“Sœurs de Mer”, gli studenti corsi in visita da Corte a Sassari

A Sassari una delegazione di studenti corsi per “Sœurs de Mer”

Prosegue nel segno della cooperazione e dello scambio culturale il progetto “Sœurs de Mer”, con gli studenti corsi in visita a Sassari. Un percorso condiviso tra Sardegna e Corsica: dopo l’incontro a Palazzo Ducale sede del Comune, la delegazione studentesca proveniente da Corte – accompagnati dai docenti – ha fatto visita alla sede della Città metropolitana.

L’incontro con Ganau

“Ad accogliere la delegazione è stato il capo di gabinetto del sindaco metropolitano, Gianfranco Ganau, che ha sottolineato il valore strategico dell’iniziativa, capace di rafforzare relazioni istituzionali e culturali tra territori storicamente vicini. La visita ha suscitato grande interesse ed evidente meraviglia, colpendo gli sguardi e la sensibilità delle giovani visitatrici e dei giovani visitatori con la potente bellezza e solennità della storica Sala Sciuti, dominata da affreschi maestosi e statue imponenti, così come dagli ambienti della residenza reale, autentiche testimonianze di un patrimonio architettonico e culturale di un palazzo che oggi torna ad essere un punto di riferimento per l’intero territorio”.

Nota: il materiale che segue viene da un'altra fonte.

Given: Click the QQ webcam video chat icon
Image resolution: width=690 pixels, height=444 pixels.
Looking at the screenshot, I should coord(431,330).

“Quella odierna rappresenta la seconda fase di uno scambio scolastico strutturato nell’ambito del progetto “Corsica Sardegna, sorelle di mare”, finanziato dal programma Erasmus+ dell’Unione europea e nato dal protocollo d’intesa siglato lo scorso gennaio tra l’Ufficio scolastico regionale per la Sardegna e la Région académique de Corse. Dopo l’esperienza vissuta dagli studenti sassaresi a Corte, sono ora i giovani corsi a vivere una settimana di attività didattiche e di condivisione nel contesto scolastico e culturale della città”.

“Importante, in questo percorso, il ruolo dell’Istituto comprensivo Monte Rosello Alto – scuola media di via Pavese – che ha promosso e reso possibile lo scambio, fungendo da tramite tra le due realtà scolastiche e contribuendo a costruire un ponte concreto tra le giovani generazioni delle due isole. Un’iniziativa che, attraverso la conoscenza reciproca, il dialogo linguistico e la valorizzazione delle identità locali, conferma Sassari come luogo di incontro e di apertura, capace di guardare al Mediterraneo come spazio condiviso di crescita e cooperazione”.